Figure 3 illustrates the earliest example of an ivory-handled dining implement by Gorham that we have encountered—a coin silver berry scoop intended for serving fresh strawberries, raspberries, blackberries, and the like. We have found no information about this or anything similar to it in the Gorham Company archives,5 but it can be confidently dated to about 1865, in part because Gorham switched from the coin standard to the sterling standard in 1868,6 and in part because the medallion featuring the portrait of a classical helmeted warrior is similar to one in Gorham’s Medallion pattern, patented in 1864.7 The construction of the scoop is quite unusual. The die-stamped bowl, of average gauge (thickness) and decorated with engraved anthemia, is soldered to a downward “rat-tailed” extension of the stem, which appears to be cast and is of very thick gauge (see Fig. 3a). An X-ray shows that a narrow rodlike extension of the stem runs all the way through the centrally drilled, turned ivory handle, and is capped at the terminal with a silver ball finial.
One of the earliest sterling flatware pieces with ivory handles documented in the Gorham archives (see the table on p. 76) is a sugar sifter (model no. 155) 8 introduced in 1875 (Figs. 6a, 6b). Its ivory handle, akin to those in silver in the firm’s Angelo pattern,9 is joined by a silver pin to a long tubular silver stem and thence to a boss soldered to the indented top of the bowl. (In the vocabulary of flatware, boss can refer to either an ornamental knob, the conventional definition, or to the flared or bulbous base of a silver-handled stem, the flattened end of which is soldered to the functional end, as here.) The hand-pierced gilt bowl is of a shape we have not encountered on any other example of Gorham flatware; in addition, the sifter may represent Gorham’s first use on a flatware bowl of classically inspired friezelike decoration, here featuring winged cherubs riding dolphins and gamboling baby mermen.10 Sugar sifters were used to sprinkle granulated or powdered sugar on fresh berries, pies, cakes, and so forth.
The archival costing record for number 155makes no mention of the ivory handle or of its Angelo styling. However, these features are included in the heading of cost book entries dated May 27, 1876: “Ivory Handle Cutlery. Angelo Style Handle.” The entries specify that the following piece types were offered in this category: meat carver, meat fork, game carver, game fork, fluted steel, table knife, and dessert knife, but so far we have not found any of them. The same heading with the same piece types appears again on June 26, 1878, and on December 26, 1878.11 Then in April 1885 we find cost book entries for “No. 55 Ivory Handle Cutlery” and in May 1885 for “No. 45 Ivory Handle Cutlery,” again specifying the same piece types.
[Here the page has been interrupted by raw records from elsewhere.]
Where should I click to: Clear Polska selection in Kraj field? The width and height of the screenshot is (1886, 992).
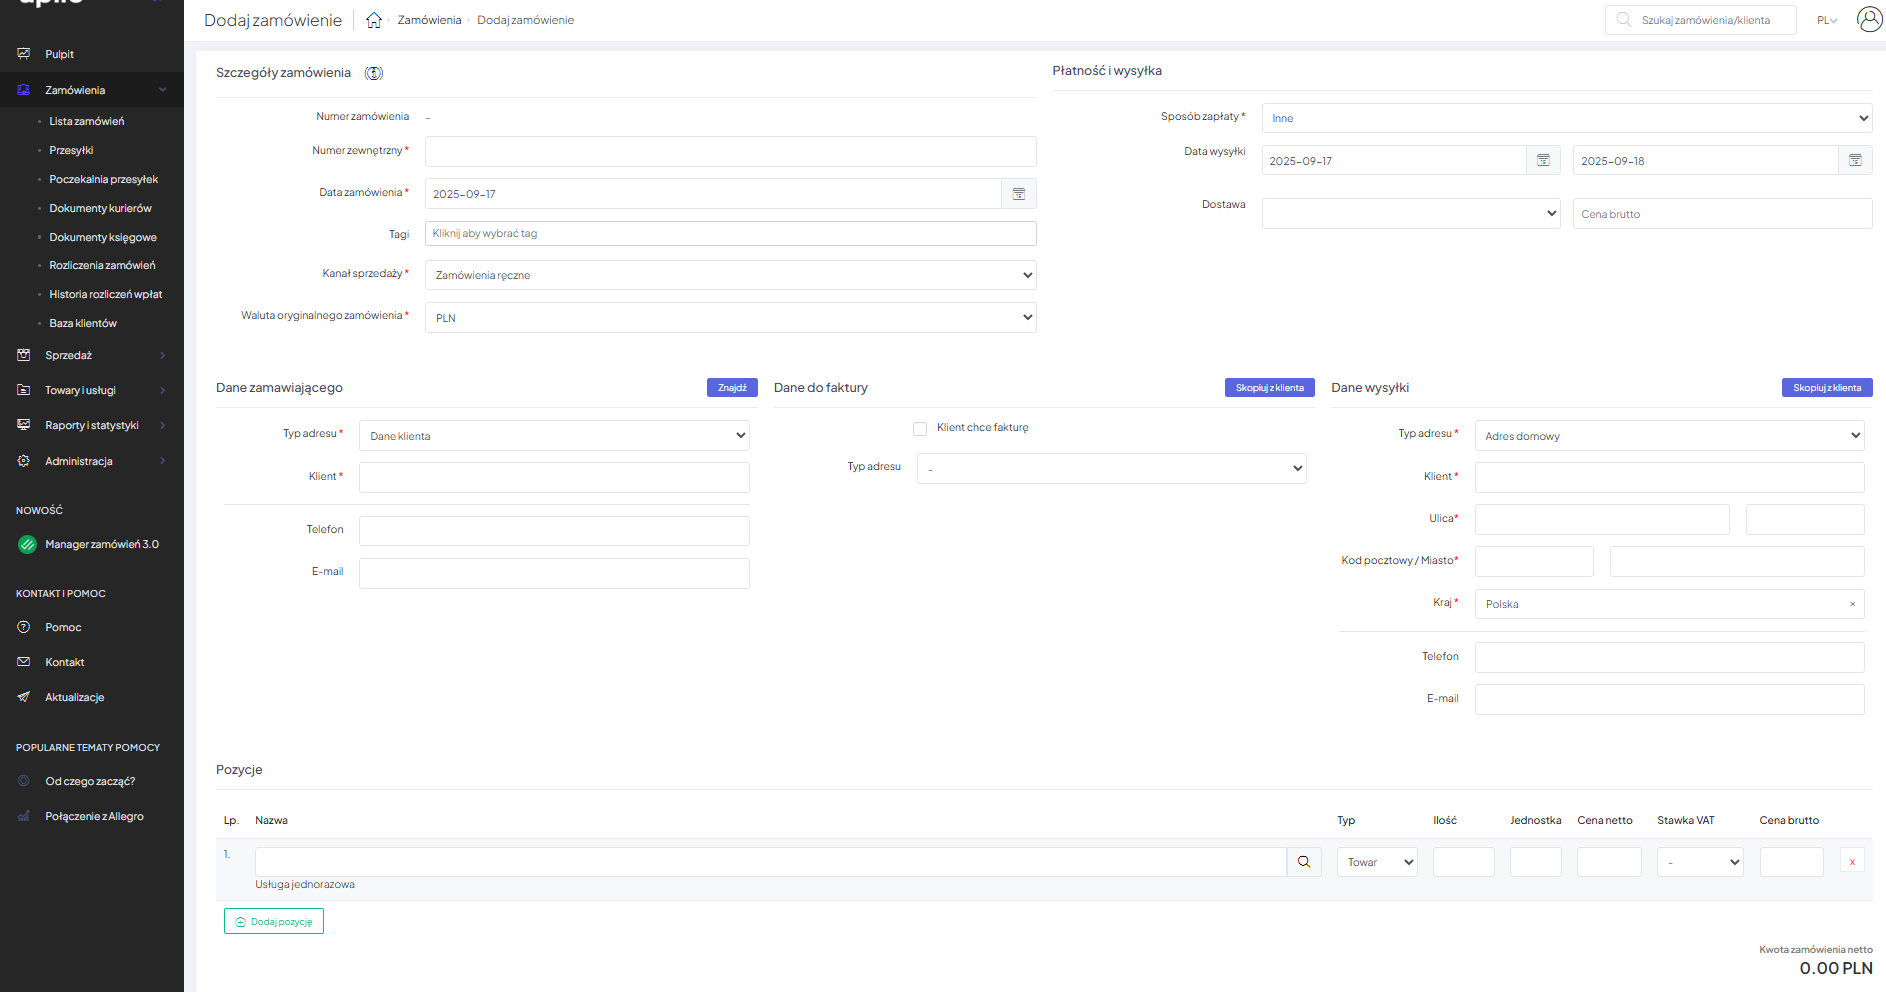(1852, 604)
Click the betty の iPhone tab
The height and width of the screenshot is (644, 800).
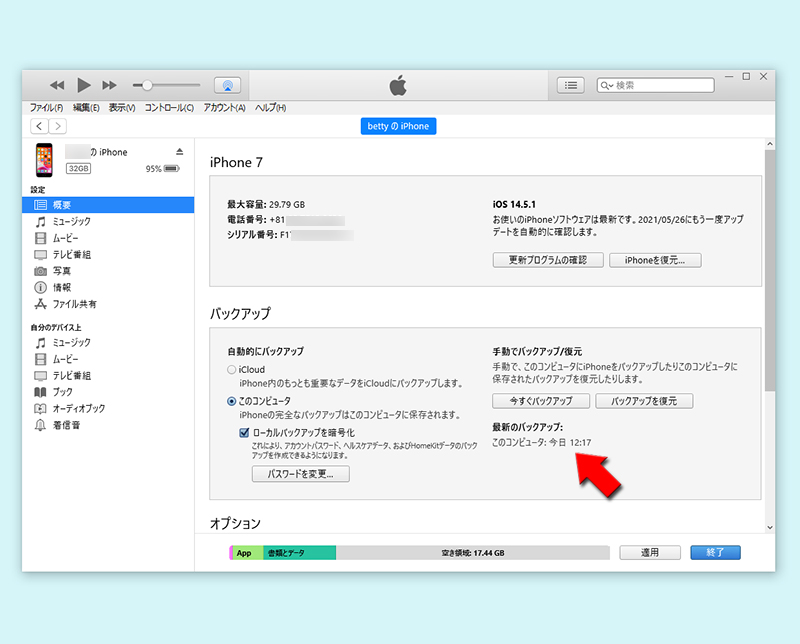(x=398, y=126)
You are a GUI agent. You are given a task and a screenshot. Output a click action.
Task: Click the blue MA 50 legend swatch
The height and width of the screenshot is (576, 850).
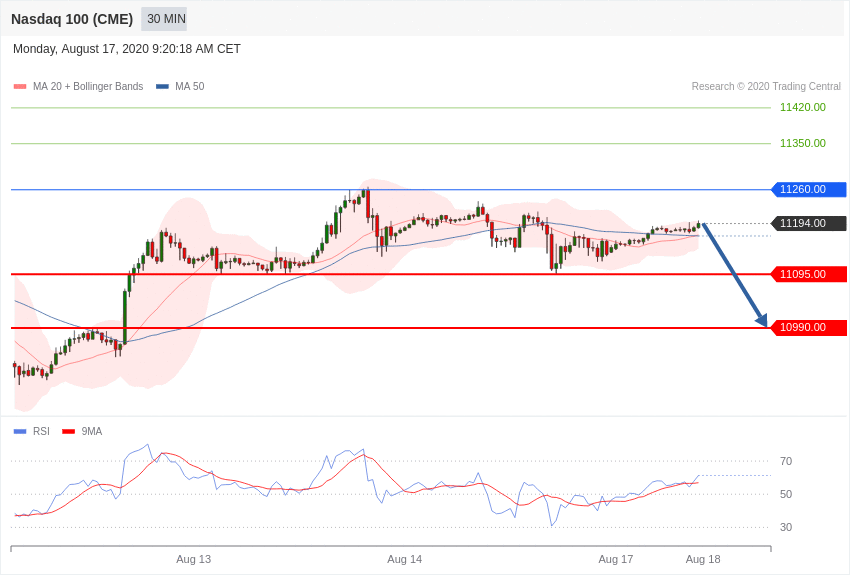[x=162, y=87]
The new model designations suggest new handle shapes, but there are no labeled archival photographs or catalogue illustrations that reveal what they looked like; nor have we come across ivory-handled specimens stamped with the model numbers 45 or 55.
Figure 5 illustrates a fish serving set (no. 2), from a series introduced in 1882. The scimitar-shaped knife blade and the bowl of the four-tined fork are decorated with an etched panel in the Japanese taste showing a carp amid aquatic foliage. In its later etched work, Gorham usually used engraving to complete fine details within an etched design, but in this set even the fine details are etched. The mirror-image ivory handles are carved in a spiral design, with the grooves accentuated by light staining. An X-ray confirms that a broad, thin, round-tipped tang extends into a central channel for one-third of the handle length; a silver pin fixes it to the handle. The knife, like many other serving knives of the nineteenth century, does not have a sharpened cutting edge. With its companion fork, it would have been used to deftly skin, bone, and apportion a whole large baked or poached fish in full view of the diners—part of the spectacle of formal Victorian dining.
In 1884 and 1885 Gorham introduced a series of salad sets (nos. 6, 7, 9–13), each of which was remarkable in that the functional ends as well as the handles were made of ivory. We are not aware of all-ivory salad sets by any other American manufacturer. Archival photographs show that some of the implements were carved from a single piece of ivory and featured Japanese style floral imagery in white against a colored (stained) background, but most were of two-piece construction; that is, the handles and functional ends were carved separately and then connected by a silver ferrule, as in number 12(see Figs. 4, 4a). There the handle has an embedded threaded silver rod that protrudes through the loose ferrule and screws into the functional end. In some pairs the handles were identical and in others mirror images of each other. Fancy salad sets such as these were created to toss and serve seafood or lettuce salads in the dining room—again, part of the drama of formal Victorian dining.